THE GIST


- Our experiences with objects determine how we feel about the colors of those objects.

- There are general trends in color preferences across cultures, but wide differences among individuals.

- Understanding why we like the colors we do could help artists, designers and marketing companies.

Yellow or pink flowers? The green or blue sweater? From cars to furniture to iPods, we make decisions about color all the time. Now, scientists are starting to figure out why we like the hues we do.

It is our experiences that determine which colors we prefer, suggests a new study, which was the first to experimentally test the long-suspected idea that people like the colors of the things they like.

The findings may help explain why blue is pleasing to people everywhere, why Japanese women tend to like light colors, and why dark yellow is generally unappealing, among other trends.

On the flip side, the study also hints at why one woman might buy orange socks, while the next shopper picks brown -- in turn, offering tantalizing fodder for designers, artists and marketing experts.

"I might like purple more than you because my sister's bedroom was purple and I had positive experiences there," said Karen Schloss, a graduate student in psychology at the University of California, Berkeley. "Your own personal preference is determined by all the entities you've encountered of that color and how much you liked them."

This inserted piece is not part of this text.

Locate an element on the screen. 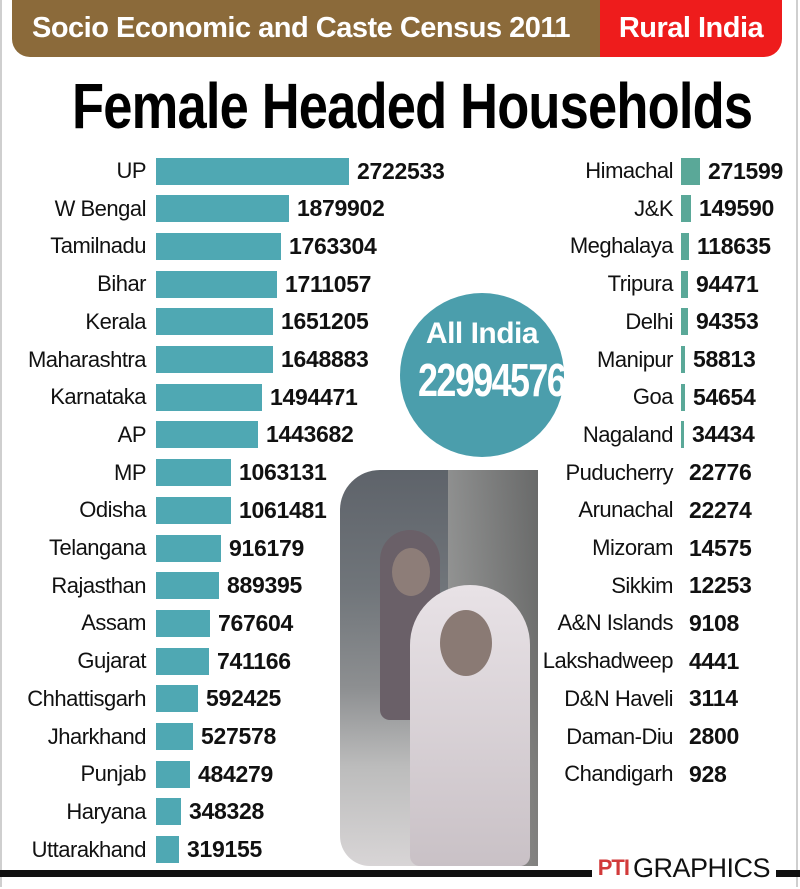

In their attempts to understand why people like certain colors, scientists have focused on evolution. The main theory is that we like colors that are tied to things that are healthy and promote survival.

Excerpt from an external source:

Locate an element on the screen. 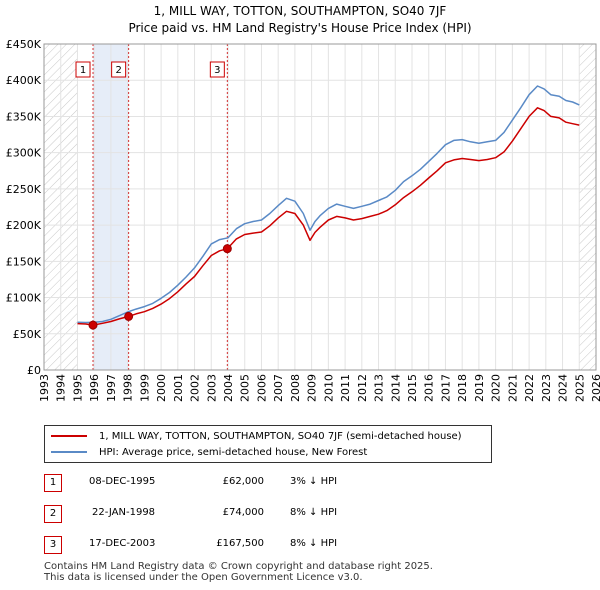  transaction-price: £167,500 is located at coordinates (240, 544).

A blue sky, for example, indicates calm weather, which might explain why blue tends to be a favored color across cultures. Dark yellows and oranges, on the other hand, invoke urine, feces, vomit and rotting food. As expected, there is usually a dip in preference for these hues in studies around the world.

Scientists have also predicted, with mixed results, a preference for red among women, who would've needed to spot red berries against green foliage in our ancestral hunter-gatherer societies.

Despite those general trends, there are wide-ranging differences among individuals about which colors they like. Schloss and colleague Stephen Palmer wanted to know why.

As part of a series of experiments, the researchers showed slide shows of colored objects to a group of participants. The images were biased, so that some people might see nice red things, like yummy strawberries, but unpleasant green images like slime. Others saw unpleasant red things like blood but nice green objects, like trees. Afterwards, the researchers reported in the Proceedings of the National Academy of Sciences, people preferred whichever color had been linked to the positive images they saw, whether red or green.

In another preliminary study, the researchers found that Berkeley students who ranked highest in school spirit had the strongest preferences for blue and gold, their school's colors, and the most distaste for red and white, the colors of their rival Stanford.

Spirited Stanford students showed the opposite pattern, suggesting that social affiliations can influence which colors we like at different times in our lives.

"Their study is a really neat experiment to prove something that we have suspected for a long time," said Yazhu Ling, a vision scientists at the University of East Anglia in the United Kingdom. She and colleagues established a theory that our systems for ranking colors are hardwired, even if our actual color preferences are malleable.

"You see loads of articles online about what color you like and what that says about what kind of person you are," she added. "There is not actually scientific support for that. But it shows that people are generally interested in the subtle differences between people and what has driven that. Color provides a tool to understand why we like some things more than others."